Saturday 5 July 2008

Settled

Since my last post, some things have happened. Today, I bought a fan. I have an air conditioner, but it's positioned around the corner and at the furthest point from my bed, and is aimed down the side of the fridge. I also started teaching properly, but more on that later. I cooked my first meal on my gas dual hob. Unfortunately, it was no gastronomic masterpiece. Here is what happened: there was some food on my shelves when I arrived. I assumed, since the previous occupant had moved out the day I moved in, that this was for eating. No. It was off. Some of it went off in 2006. I only found this out after I'd returned from the Korean Tesco - Home Plus - for basics. Bread, beer and Frosties. So I arrived home, expecting to cook up something tasty, like noodlesoup or stuff, and was confronted with a feast of expired food, and... Spam. I hadn't eaten all day. I made Spamghetti.
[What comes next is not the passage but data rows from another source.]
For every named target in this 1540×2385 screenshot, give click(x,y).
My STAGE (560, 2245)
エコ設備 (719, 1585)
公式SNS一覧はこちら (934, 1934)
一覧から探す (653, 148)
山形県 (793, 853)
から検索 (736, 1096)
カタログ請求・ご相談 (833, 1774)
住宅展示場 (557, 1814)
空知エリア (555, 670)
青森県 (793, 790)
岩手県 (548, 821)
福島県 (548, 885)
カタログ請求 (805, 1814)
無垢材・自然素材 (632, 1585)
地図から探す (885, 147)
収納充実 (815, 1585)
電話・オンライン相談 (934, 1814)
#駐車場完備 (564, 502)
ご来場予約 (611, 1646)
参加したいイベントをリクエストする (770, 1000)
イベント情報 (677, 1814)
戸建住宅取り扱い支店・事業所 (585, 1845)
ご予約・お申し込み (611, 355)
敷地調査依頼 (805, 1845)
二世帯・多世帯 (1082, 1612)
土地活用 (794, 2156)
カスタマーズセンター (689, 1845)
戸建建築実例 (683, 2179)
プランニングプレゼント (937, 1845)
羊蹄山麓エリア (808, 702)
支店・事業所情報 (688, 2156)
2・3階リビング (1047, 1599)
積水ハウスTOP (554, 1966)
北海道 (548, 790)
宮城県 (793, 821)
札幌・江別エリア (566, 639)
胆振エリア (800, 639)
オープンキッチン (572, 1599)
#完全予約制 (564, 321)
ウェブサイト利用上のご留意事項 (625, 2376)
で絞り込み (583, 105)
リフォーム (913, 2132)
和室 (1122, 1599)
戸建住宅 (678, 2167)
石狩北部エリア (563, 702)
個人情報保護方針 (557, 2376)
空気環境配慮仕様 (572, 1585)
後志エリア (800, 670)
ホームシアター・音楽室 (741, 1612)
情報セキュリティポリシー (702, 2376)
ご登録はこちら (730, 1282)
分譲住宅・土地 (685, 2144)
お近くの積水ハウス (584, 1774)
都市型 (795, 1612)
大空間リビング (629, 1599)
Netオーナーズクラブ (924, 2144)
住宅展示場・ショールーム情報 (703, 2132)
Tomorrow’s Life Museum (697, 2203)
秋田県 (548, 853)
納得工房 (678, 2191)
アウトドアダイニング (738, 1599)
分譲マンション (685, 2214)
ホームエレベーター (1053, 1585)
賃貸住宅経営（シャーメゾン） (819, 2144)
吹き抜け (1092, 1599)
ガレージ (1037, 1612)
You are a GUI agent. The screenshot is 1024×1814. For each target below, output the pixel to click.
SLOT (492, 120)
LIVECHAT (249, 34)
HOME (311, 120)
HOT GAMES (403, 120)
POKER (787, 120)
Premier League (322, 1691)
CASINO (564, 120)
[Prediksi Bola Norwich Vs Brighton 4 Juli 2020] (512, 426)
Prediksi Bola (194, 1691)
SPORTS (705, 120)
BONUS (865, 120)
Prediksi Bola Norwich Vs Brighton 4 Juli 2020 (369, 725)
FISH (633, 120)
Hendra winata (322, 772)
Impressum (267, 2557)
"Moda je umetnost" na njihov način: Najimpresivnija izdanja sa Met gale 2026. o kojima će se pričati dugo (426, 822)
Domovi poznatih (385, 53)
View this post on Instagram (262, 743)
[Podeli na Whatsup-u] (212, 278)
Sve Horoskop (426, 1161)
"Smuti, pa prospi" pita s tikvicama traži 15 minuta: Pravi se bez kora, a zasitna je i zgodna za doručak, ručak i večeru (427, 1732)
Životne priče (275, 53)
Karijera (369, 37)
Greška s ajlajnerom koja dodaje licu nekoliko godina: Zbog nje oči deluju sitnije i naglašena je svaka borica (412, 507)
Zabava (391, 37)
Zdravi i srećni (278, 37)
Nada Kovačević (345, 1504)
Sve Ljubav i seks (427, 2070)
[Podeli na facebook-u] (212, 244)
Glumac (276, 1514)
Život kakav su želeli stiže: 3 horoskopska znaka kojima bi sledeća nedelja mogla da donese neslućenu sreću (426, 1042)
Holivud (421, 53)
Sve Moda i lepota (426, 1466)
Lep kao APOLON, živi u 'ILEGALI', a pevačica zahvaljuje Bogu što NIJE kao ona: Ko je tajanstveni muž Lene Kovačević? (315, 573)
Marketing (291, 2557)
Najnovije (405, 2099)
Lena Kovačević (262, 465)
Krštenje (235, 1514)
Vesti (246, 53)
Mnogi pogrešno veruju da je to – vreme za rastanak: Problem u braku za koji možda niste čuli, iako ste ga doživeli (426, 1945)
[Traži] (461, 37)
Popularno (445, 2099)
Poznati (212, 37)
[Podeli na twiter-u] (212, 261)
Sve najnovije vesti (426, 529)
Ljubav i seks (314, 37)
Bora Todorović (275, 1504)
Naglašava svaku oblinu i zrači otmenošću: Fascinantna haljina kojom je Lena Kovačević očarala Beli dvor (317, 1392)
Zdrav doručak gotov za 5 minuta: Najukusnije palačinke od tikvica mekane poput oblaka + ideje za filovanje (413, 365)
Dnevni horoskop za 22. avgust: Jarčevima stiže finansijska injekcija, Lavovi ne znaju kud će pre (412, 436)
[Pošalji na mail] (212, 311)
I did, luckily, buy some hot sauce, though. Hot sauce makes everything edible.



Last night, the six ESL teachers at our school met at the local meeting place, a 24 hour convenience store on the main street, with the intention of going for something to eat. We didn't, in the end. We just had soju, and went to noraebang. Noraebang is Korean karaoke, only you hire a cosy room just for you and your friends, and soju is a little green bottle of hate. More on both at a later date.

Teaching. I've had two full days of classes now. Mixed bag. I have a class in the morning - twice in a row - who try my patience like nobody has tried my patience before. They are shits, the lots of them. They're either fighting, running around, shouting at each other in Korean and talking back to me, or the other extreme, lying prostrate and motionless on the floor or crying. They're by far the worst. Every other class has its redeeming features. I have the pleasure of talking with some ridiculously advanced 5 year olds twice a day, and a class of mischievous but extremely intelligent and focussed-when-they-need-to-be elementary school dudes, who I have to say are my favourites. Or as they'd say: favorites. I can't get them to spell the correct way. They laugh at how I say tomato too. Curse the North American dominance of the ESL business. It's 50/50 at our school incidentally (although the other two Englishers are a Liverpudlian and a Teessider. Poor kids. They already look confused..)

We've not had the sun here for a few days, and the smoggy-ish blanket of cloud enveloping the city is making for humidity akin to that of a sauna that has just won the award for being the most humid sauna in Sweden. Muggy. Tomorrow I'm going to go exploring. I have my tube map, I have my Oyster card-type-thing, and I have a Palinesque sense of adventure. I'm going searching for a three-holed adaptor plug!